INPUT FOR THIS TASK:
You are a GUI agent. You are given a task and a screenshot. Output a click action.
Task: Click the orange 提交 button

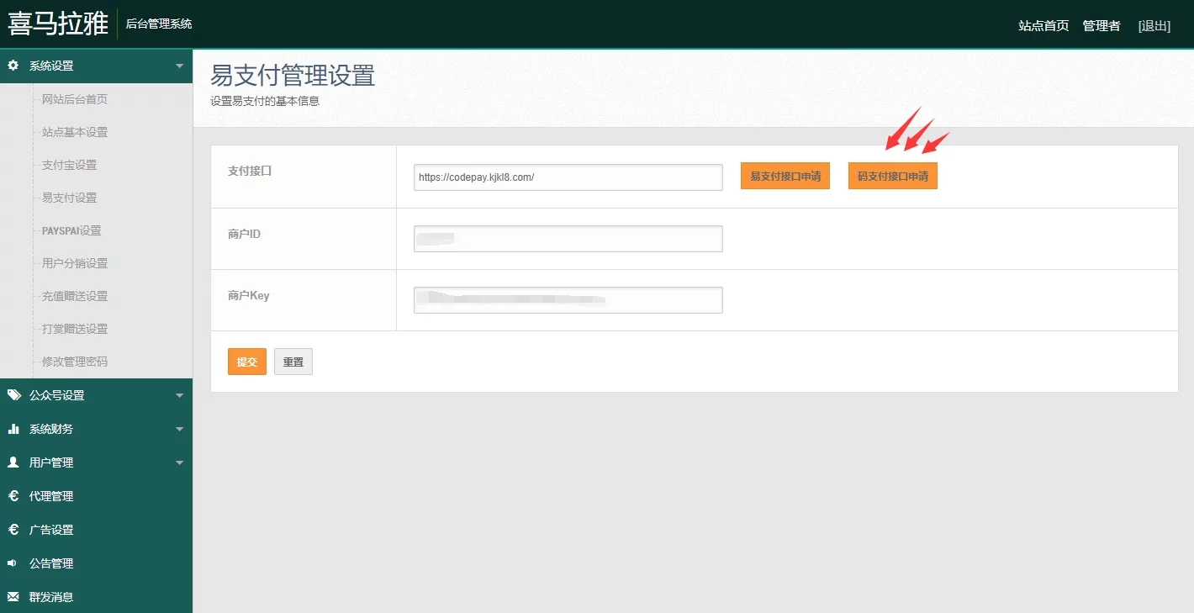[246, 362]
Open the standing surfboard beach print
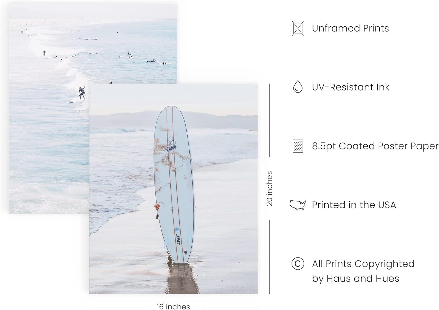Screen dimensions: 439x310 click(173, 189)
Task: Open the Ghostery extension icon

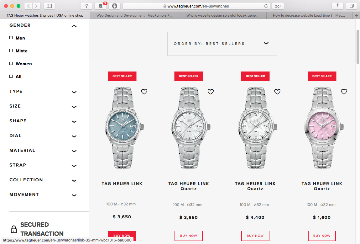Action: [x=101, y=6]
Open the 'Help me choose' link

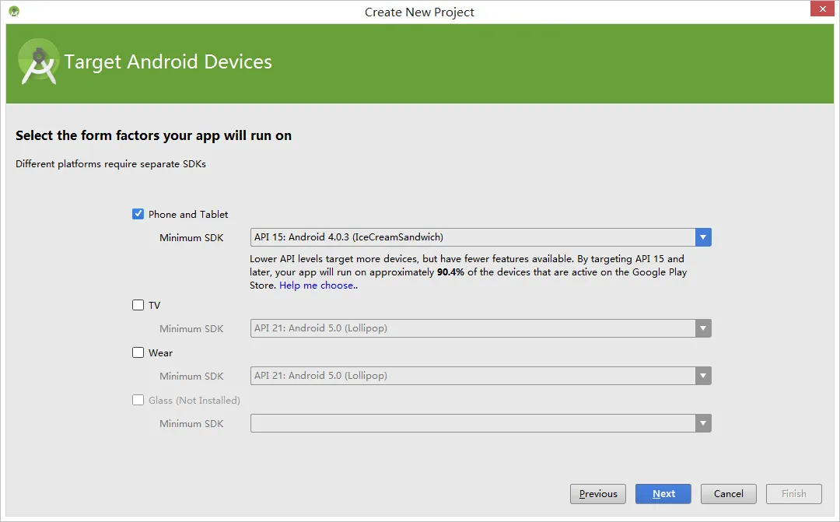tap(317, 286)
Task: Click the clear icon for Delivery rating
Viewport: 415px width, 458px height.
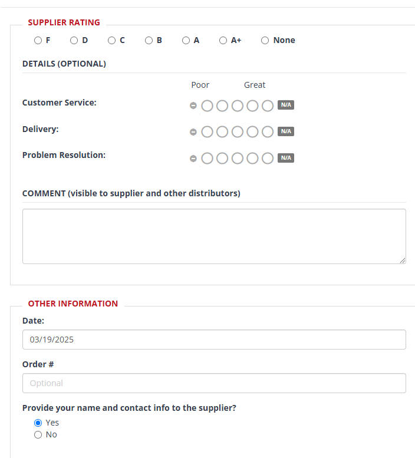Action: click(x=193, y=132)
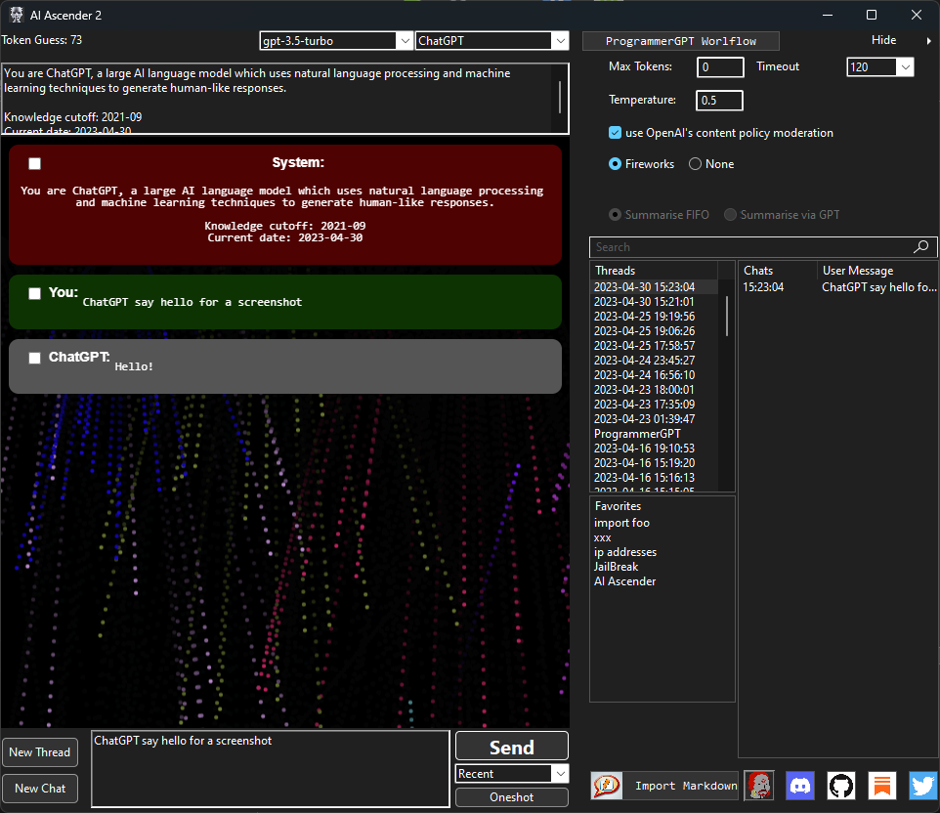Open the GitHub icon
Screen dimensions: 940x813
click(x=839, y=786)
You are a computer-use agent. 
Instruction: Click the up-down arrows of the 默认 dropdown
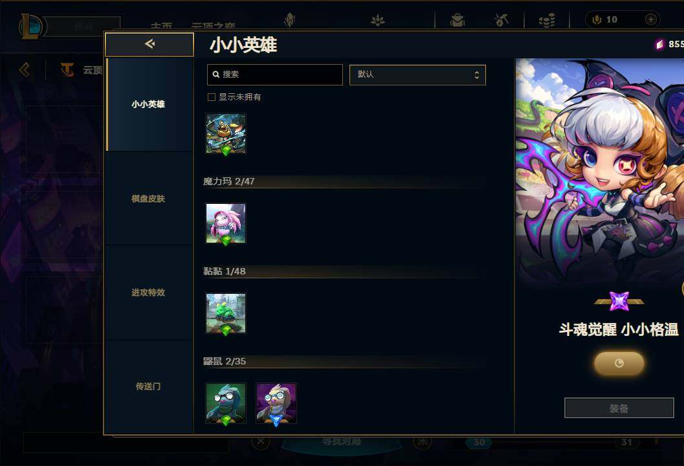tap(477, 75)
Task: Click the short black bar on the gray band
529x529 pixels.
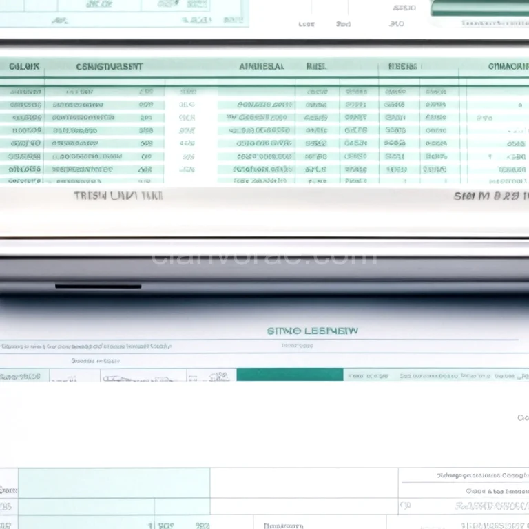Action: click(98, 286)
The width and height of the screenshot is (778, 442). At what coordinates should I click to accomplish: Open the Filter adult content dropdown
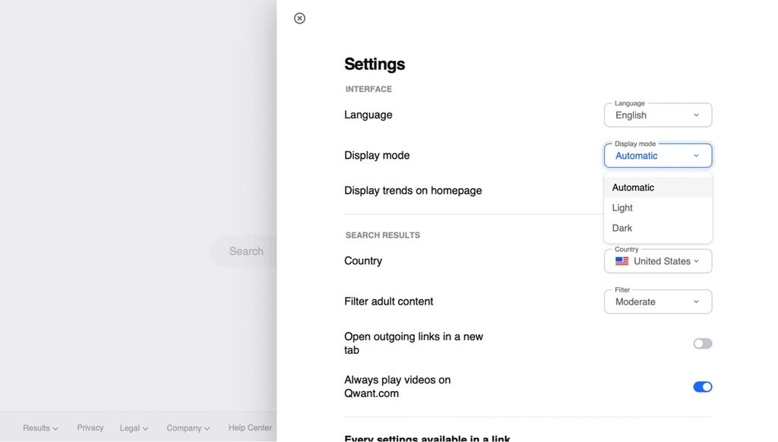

WHAT THE EXERCISE ASKS: Copy every record above exactly as written, but leave out the pictures.

OUTPUT OF THE TASK:
You are a GUI agent. You are given a task and a screenshot. Output a click action.
Task: Click the orange 提交 button

[246, 362]
Open the standing surfboard beach print
Screen dimensions: 439x310 click(173, 189)
Task: Open the Ghostery extension icon

Action: [x=101, y=6]
Open the 'Help me choose' link

tap(317, 286)
Task: Click the clear icon for Delivery rating
Viewport: 415px width, 458px height.
Action: click(x=193, y=132)
Open the GitHub icon
Screen dimensions: 940x813
click(x=839, y=786)
You are a computer-use agent. 
Instruction: Click the up-down arrows of the 默认 dropdown
tap(477, 75)
Task: Click the short black bar on the gray band
529x529 pixels.
Action: click(98, 286)
The width and height of the screenshot is (778, 442). At what coordinates should I click to accomplish: Open the Filter adult content dropdown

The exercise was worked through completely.